Thinking on Reentry Has Evolved
The Second Chance Act (SCA) was signed into law in April 2008—10 years ago this month, which has been named “Second Chance Month” by President Trump. Passed with bipartisan support, SCA helps state, local, and tribal governments and nonprofit organizations in their work to reduce recidivism and improve outcomes for people returning to their communities from state and federal prisons, local jails, and juvenile facilities. The 10th anniversary of the passage of SCA is an opportune moment to reflect on the changes in criminal justice policy and practice that have taken place over time. One of the most significant developments in recent years has been a fundamental shift in thinking about reentry. Today, there is widespread agreement that, to be successful in the long term, the reentry process should begin at the time a person is incarcerated, rather than at the time of release into the community.
- Making People’s Transition from Prison and Jail to the Community Safe and Successful: A Snapshot of National Progress in Reentry
Reentry Includes a Breadth of Services
Reentry has also come to be seen as encompassing a broad range of service areas, including employment support; mental health and substance addiction treatment; housing assistance; parenting and family programming; mentoring; and specialized programs for youth who are in contact with the criminal and juvenile justice systems. SCA funds these crucial services, with the recognition that successful reentry increases public safety, saves taxpayer dollars, and contributes to the well-being and stability of communities. Since its passage, SCA has supported more than 840 grants to fund reentry programs, as well as system improvements such as enhanced data collection and staff training to help jurisdictions better address the needs of people who are incarcerated.
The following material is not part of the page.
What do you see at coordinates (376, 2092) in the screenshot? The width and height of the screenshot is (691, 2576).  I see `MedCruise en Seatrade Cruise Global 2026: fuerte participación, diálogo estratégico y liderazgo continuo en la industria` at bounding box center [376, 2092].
Science of Recidivism Reduction Is Better Understood
The science on what works to reduce recidivism has advanced considerably over the last 20 years. Previously, everyone placed under parole or probation supervision received the same type of supervision, but it is now commonly understood that each person has a distinct criminogenic risk and needs profile. To be most effective at reducing recidivism, research has shown that supervision and treatment should have an individualized approach that aims to change criminal thinking, increase prosocial relationships and activities, address substance addictions, and ensure a stable living environment. For youth, programs and supervision should also be tailored to reflect the distinct developmental needs of adolescents. In addition to funding grant programs, SCA also established the National Reentry Resource Center (NRRC) to provide information and guidance on evidence-based and proven practices in reentry.
- Webinar: Risk-Need-Responsivity 101
- Core Principles for Reducing Recidivism and Improving Other Outcomes for Youth in the Juvenile Justice System
Evidence-Based Policies Are More Common
While a gap still exists between evidence and routine policy and procedure, states and localities are increasingly translating research into practice and seeing results. An Urban Institute evaluation of two SCA-funded reentry programs at the Allegheny County Jail in Pennsylvania found that both programs reduced rearrest rates. Another study by the Minnesota Department of Corrections found that participation in SCA-funded reentry programs in two Minnesota state prisons significantly lowered the risk of supervised release revocations and reconvictions—by 28 and 43 percent, respectively. Furthermore, many states have seen reductions in recidivism rates in recent years and have attributed their success to shifting practice toward what research shows works to reduce recidivism.
Business Community Is Engaged
As these advances in the field have occurred, constituencies outside of the justice system have also embraced the goal of helping people succeed after incarceration. Increasingly, business leaders and workforce development professionals are recognizing how fair access to job opportunities benefits both businesses and prospective employees—prominent employers such as Best Buy, CVS Health, Facebook, PepsiCo, and the Johns Hopkins Health System have promoted hiring people who have criminal records as sensible business practice. In communities across the country, the NRRC has helped local leaders host more than 50 business engagement events in order to explore ways to reduce barriers to employment for people who have criminal records.